Given the records that follow, return each one verbatim.

Top of Given data

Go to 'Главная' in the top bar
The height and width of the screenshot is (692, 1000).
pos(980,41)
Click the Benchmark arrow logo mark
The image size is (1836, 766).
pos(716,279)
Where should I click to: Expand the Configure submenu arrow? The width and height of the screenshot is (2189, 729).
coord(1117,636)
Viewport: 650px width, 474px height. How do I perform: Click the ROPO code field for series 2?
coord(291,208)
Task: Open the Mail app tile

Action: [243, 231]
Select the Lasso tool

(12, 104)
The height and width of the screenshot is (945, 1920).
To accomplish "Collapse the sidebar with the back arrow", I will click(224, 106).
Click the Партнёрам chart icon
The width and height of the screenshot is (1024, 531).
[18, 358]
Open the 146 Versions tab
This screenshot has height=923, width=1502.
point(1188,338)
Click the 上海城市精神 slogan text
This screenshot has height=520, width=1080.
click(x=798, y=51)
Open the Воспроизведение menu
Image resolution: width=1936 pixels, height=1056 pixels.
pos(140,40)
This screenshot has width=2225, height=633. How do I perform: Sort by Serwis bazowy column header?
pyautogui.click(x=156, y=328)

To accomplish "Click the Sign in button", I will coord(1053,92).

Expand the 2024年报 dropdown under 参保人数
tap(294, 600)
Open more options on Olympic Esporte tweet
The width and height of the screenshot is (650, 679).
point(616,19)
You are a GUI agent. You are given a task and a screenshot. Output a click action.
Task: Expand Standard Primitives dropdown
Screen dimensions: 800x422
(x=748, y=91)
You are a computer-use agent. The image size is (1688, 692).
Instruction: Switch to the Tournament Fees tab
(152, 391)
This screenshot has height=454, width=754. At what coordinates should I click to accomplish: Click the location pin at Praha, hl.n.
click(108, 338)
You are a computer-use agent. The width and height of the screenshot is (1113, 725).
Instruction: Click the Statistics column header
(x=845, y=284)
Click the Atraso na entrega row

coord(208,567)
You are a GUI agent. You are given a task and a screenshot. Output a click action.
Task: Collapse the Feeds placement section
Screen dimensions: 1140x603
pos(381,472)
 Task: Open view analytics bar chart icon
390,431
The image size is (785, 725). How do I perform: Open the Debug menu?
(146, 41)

Bottom of Given data

## Exercise answer
Go to 'Главная' in the top bar
The height and width of the screenshot is (692, 1000).
pos(980,41)
Click the Benchmark arrow logo mark
The image size is (1836, 766).
pos(716,279)
Where should I click to: Expand the Configure submenu arrow? The width and height of the screenshot is (2189, 729).
coord(1117,636)
Viewport: 650px width, 474px height. How do I perform: Click the ROPO code field for series 2?
coord(291,208)
Task: Open the Mail app tile

Action: [243, 231]
Select the Lasso tool

(12, 104)
The height and width of the screenshot is (945, 1920).
To accomplish "Collapse the sidebar with the back arrow", I will click(224, 106).
Click the Партнёрам chart icon
The width and height of the screenshot is (1024, 531).
[18, 358]
Open the 146 Versions tab
This screenshot has height=923, width=1502.
point(1188,338)
Click the 上海城市精神 slogan text
This screenshot has height=520, width=1080.
click(x=798, y=51)
Open the Воспроизведение menu
Image resolution: width=1936 pixels, height=1056 pixels.
pos(140,40)
This screenshot has width=2225, height=633. How do I perform: Sort by Serwis bazowy column header?
pyautogui.click(x=156, y=328)

To accomplish "Click the Sign in button", I will coord(1053,92).

Expand the 2024年报 dropdown under 参保人数
tap(294, 600)
Open more options on Olympic Esporte tweet
The width and height of the screenshot is (650, 679).
point(616,19)
You are a GUI agent. You are given a task and a screenshot. Output a click action.
Task: Expand Standard Primitives dropdown
Screen dimensions: 800x422
(x=748, y=91)
You are a computer-use agent. The image size is (1688, 692).
Instruction: Switch to the Tournament Fees tab
(152, 391)
This screenshot has height=454, width=754. At what coordinates should I click to accomplish: Click the location pin at Praha, hl.n.
click(108, 338)
You are a computer-use agent. The width and height of the screenshot is (1113, 725).
Instruction: Click the Statistics column header
(x=845, y=284)
Click the Atraso na entrega row

coord(208,567)
You are a GUI agent. You are given a task and a screenshot. Output a click action.
Task: Collapse the Feeds placement section
Screen dimensions: 1140x603
pos(381,472)
 Task: Open view analytics bar chart icon
390,431
The image size is (785, 725). How do I perform: Open the Debug menu?
(146, 41)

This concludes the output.